To be a Turing-complete programming language, the language must be adaptable enough to be able to solve any possible computational problem. The flexibility demanded by the Turing-completeness test requires specific capabilities to be present in a language, such as the ability to reference itself, however this can lead to undesired outcomes such as an infinite loop. A basic calculator is not Turing-complete as it can only process certain, predefined operations such as addition or multiplication. Personal computers are Turing-complete as they can theoretically process any algorithm.

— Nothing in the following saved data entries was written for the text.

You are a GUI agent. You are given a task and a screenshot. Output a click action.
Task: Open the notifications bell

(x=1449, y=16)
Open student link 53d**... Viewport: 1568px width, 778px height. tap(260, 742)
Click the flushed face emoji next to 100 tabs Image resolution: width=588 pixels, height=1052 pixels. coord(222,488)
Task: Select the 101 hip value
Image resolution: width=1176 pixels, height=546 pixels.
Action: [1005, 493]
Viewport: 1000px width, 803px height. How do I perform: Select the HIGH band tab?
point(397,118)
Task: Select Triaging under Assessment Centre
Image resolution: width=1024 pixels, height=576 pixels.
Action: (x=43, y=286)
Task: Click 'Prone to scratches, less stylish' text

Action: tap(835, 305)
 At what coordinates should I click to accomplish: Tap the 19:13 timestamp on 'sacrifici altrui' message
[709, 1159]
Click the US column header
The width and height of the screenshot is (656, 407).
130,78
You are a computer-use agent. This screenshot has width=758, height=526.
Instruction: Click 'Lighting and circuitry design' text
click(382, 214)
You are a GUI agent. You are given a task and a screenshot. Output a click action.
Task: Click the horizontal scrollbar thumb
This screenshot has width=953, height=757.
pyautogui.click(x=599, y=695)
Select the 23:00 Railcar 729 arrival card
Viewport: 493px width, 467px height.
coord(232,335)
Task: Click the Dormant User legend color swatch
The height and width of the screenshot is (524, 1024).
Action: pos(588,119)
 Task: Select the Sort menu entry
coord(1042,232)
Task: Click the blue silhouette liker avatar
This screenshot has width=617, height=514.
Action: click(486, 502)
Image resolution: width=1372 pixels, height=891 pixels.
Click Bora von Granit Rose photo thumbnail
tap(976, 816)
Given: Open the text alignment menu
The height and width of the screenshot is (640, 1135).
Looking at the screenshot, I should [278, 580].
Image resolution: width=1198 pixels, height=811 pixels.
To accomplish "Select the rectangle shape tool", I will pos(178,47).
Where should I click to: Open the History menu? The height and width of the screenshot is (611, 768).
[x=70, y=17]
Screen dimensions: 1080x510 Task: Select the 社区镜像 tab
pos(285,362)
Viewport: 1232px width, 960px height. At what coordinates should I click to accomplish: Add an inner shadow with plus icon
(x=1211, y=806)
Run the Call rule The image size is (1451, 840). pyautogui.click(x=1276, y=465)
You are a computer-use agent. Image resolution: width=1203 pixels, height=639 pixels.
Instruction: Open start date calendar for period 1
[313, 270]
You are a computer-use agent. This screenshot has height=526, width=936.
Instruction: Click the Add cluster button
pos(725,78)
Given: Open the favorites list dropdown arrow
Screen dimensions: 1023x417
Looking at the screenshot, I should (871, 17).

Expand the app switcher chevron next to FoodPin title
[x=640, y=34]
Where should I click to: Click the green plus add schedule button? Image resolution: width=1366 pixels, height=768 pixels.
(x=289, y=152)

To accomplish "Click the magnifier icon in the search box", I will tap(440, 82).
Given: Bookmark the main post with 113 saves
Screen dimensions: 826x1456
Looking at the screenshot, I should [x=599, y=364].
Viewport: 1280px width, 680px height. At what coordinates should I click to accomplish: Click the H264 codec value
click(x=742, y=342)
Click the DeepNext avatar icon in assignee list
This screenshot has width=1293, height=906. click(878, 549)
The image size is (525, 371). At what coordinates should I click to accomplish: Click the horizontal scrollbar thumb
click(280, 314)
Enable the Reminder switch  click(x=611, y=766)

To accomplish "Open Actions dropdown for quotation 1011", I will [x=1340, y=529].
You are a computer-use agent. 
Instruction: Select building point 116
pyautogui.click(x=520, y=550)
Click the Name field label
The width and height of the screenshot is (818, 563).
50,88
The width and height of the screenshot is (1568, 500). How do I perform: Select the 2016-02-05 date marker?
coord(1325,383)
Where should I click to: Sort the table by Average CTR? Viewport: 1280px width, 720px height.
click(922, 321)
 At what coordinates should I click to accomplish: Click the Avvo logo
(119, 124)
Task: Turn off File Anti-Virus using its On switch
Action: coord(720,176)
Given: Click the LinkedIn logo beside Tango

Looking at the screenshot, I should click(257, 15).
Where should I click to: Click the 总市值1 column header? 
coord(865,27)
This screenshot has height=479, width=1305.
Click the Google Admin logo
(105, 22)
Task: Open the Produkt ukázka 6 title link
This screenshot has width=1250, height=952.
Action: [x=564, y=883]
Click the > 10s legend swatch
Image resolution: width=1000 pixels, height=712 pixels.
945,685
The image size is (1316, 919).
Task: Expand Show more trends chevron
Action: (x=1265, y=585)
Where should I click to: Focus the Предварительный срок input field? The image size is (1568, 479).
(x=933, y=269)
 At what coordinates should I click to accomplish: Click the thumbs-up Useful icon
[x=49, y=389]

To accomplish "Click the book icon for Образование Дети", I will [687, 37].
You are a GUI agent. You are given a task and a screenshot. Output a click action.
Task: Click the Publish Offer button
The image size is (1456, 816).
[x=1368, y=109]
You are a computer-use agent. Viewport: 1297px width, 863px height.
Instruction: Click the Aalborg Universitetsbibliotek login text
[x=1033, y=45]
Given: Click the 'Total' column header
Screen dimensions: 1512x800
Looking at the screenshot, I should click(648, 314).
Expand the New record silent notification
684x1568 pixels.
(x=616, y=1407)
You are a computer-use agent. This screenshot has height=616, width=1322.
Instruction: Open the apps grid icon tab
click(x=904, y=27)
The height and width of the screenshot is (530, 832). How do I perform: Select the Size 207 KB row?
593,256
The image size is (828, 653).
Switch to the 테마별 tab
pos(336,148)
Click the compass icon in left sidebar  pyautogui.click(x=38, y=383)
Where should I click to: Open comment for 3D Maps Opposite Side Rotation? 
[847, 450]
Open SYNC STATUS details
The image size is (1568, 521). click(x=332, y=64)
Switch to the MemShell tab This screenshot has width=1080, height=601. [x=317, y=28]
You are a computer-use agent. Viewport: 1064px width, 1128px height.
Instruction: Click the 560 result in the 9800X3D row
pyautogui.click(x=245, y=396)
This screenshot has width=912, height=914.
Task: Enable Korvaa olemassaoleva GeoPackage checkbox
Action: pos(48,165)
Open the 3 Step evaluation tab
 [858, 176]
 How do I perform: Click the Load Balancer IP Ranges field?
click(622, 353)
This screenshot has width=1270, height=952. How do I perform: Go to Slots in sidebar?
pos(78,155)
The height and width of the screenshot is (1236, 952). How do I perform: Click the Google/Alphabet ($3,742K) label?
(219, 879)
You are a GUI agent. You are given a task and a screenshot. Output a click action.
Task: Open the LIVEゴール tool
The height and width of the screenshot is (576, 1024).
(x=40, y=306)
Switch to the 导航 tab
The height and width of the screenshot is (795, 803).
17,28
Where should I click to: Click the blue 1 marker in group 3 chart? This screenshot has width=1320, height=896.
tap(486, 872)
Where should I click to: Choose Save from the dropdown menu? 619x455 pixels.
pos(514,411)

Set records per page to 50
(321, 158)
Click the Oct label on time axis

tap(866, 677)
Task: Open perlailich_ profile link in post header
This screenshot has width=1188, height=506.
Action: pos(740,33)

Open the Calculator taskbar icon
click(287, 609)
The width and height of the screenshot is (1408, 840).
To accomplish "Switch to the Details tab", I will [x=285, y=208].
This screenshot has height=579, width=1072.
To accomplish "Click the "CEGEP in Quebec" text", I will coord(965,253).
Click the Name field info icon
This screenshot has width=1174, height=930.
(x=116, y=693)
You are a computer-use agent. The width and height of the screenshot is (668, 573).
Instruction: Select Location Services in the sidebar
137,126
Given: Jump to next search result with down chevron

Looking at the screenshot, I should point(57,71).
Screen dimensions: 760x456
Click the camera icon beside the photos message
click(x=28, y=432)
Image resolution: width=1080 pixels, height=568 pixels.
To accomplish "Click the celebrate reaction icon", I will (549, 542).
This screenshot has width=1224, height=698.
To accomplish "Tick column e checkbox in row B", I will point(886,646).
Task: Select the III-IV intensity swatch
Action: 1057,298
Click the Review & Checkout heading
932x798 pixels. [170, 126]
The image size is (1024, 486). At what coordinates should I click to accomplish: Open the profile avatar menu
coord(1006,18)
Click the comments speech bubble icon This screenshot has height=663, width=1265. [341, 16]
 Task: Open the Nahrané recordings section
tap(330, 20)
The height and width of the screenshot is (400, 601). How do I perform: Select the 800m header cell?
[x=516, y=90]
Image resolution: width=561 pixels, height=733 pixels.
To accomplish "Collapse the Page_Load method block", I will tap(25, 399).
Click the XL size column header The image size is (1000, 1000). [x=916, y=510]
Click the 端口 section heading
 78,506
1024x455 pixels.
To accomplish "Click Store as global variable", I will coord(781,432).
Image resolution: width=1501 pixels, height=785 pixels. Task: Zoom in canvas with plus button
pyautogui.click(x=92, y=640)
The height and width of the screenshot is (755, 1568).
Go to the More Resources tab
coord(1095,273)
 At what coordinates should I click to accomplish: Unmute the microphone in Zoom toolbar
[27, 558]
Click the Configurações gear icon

DAML was intentionally designed not to be Turing-complete. While Turing-complete languages can model any business domain, what they gain in flexibility they lose in analysability. This is because a Turing-complete language can be used to write any possible program. A program written in a Turing-complete language can therefore have any possible output. One cannot reason about the output of any possible program and therefore one cannot write a program that needs knowledge about the structure of that output in order to function. By restricting a language to only be able to write programs relevant to financial usage, the potential outputs of those programs becomes predictable. This allows those outputs to be queried and analysed for risk, position, interconnectedness, etc. that wouldn’t otherwise be possible.
We are delighted to welcome the Elevence team to Digital Asset as our technology and team continues to grow.